• **TASK REQUIREMENTS**: Using the text about the album Unquestionable Presence, explain in one to three sentences why Tony Choy, not Roger Patterson, played bass on the album.

• **SUPPLIED TEXT**:
====
Unquestionable Presence is the second album by the death metal band Atheist. It was released in 1991 and added a new sound by using jazz-like harmonies, subtle Latin rhythms and unusual time signatures.

Content
It is considered a landmark album in the genre of technical death metal.

Bassist Roger Patterson wrote the bass lines for Unquestionable Presence, but died in a touring van accident before the recording sessions took place. His work, however, can be heard on the pre-production demos included with the 2005 re-release. Tony Choy was brought in as a replacement to play bass on the album.

Critical reception

James Hinchcliffe described the album in Terrorizer as "the very pinnacle of scorching yet brain-twisting technical metal". Phil Freeman in The Wire (issue 261, p. 53) described Unquestionable Presence as a "more complex and progressive album, every song rocketing through multiple tricky time signatures and endless variations on already baffling riffs." In October 2005, Unquestionable Presence was inducted into the Decibel Magazine Hall of Fame being the ninth album overall to be featured in the Decibel Hall of Fame.
====
• **SUPPLIED MATERIAL**:
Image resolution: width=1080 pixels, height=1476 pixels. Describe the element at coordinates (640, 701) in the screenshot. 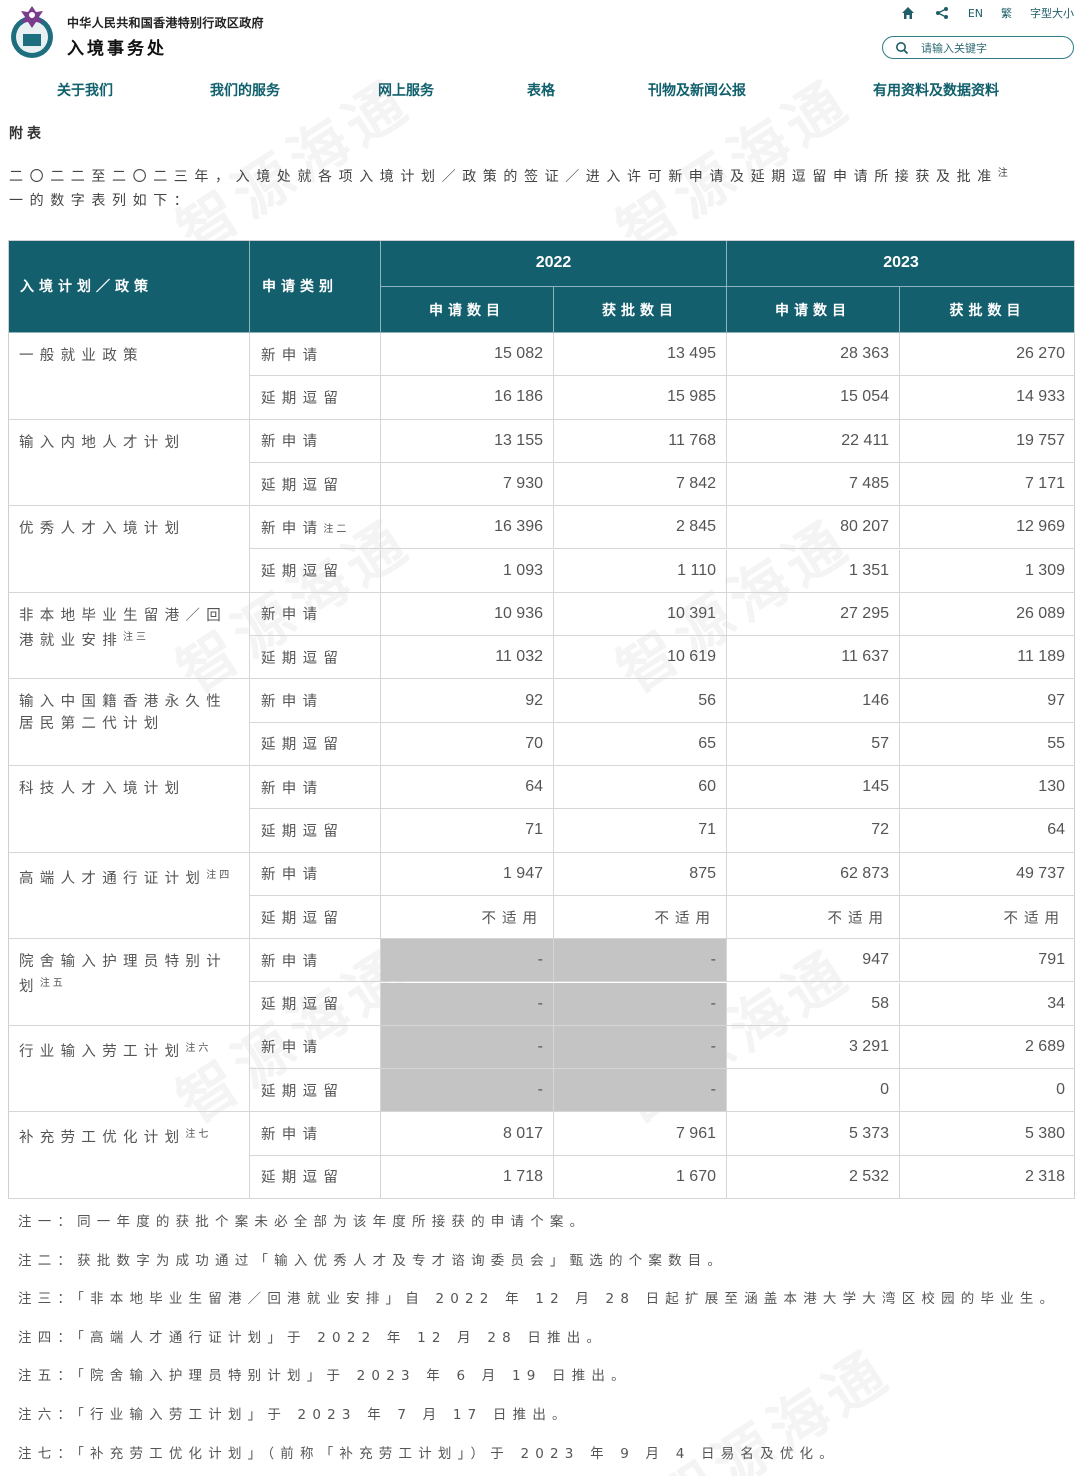

I see `cell-approved-2022: 56` at that location.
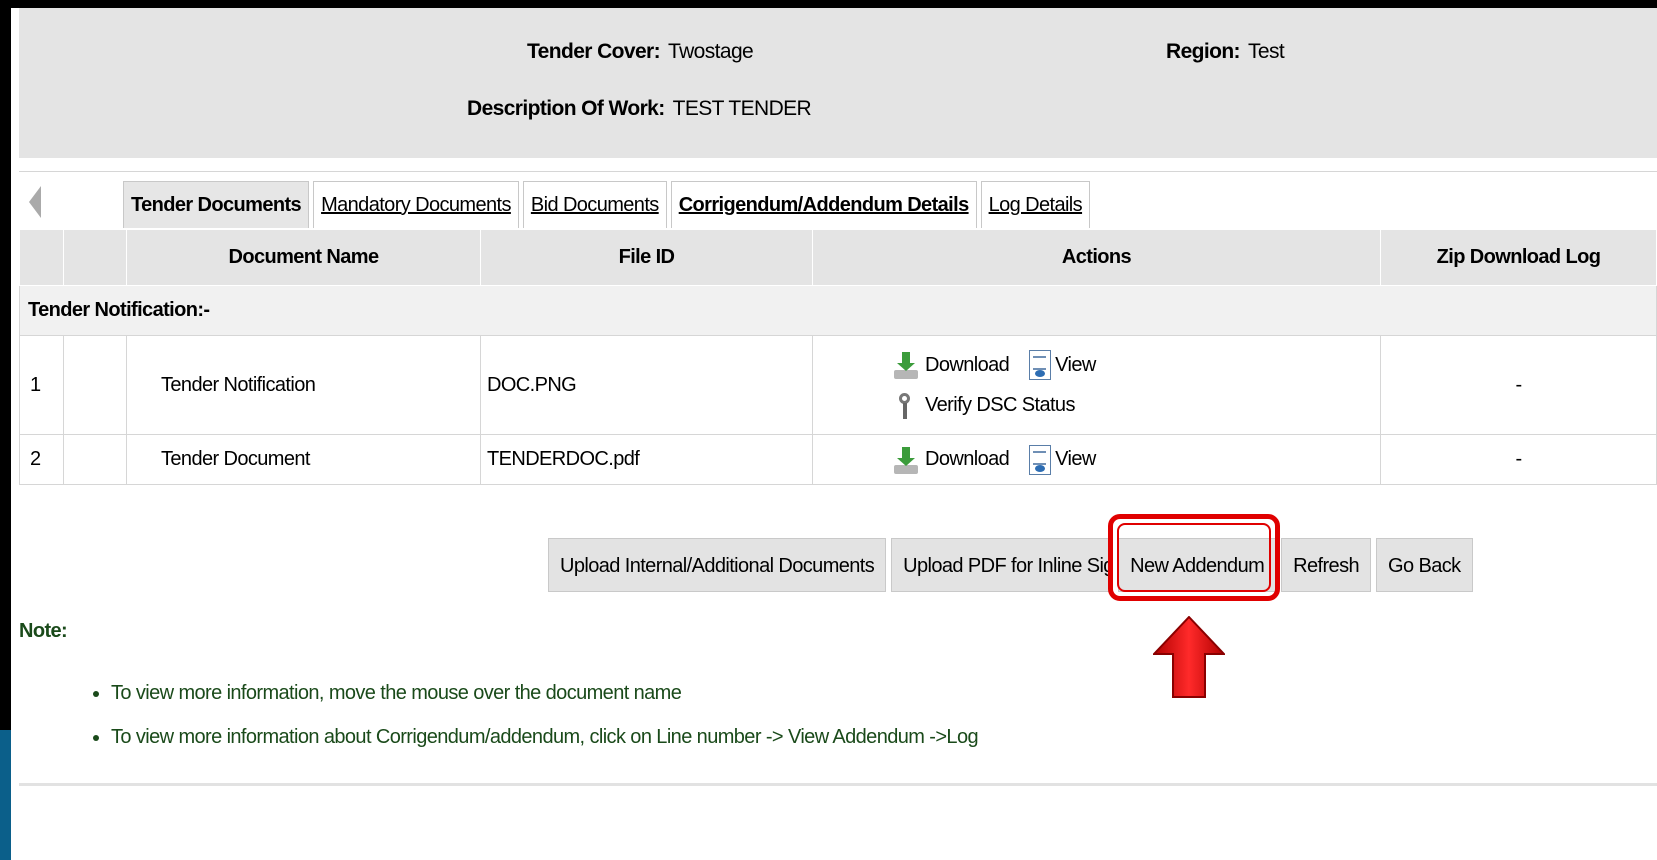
====
• **RESULT**: Roger Patterson wrote the bass lines for Unquestionable Presence but died in a touring van accident before the recording sessions took place. Tony Choy was brought in as his replacement to play bass on the album.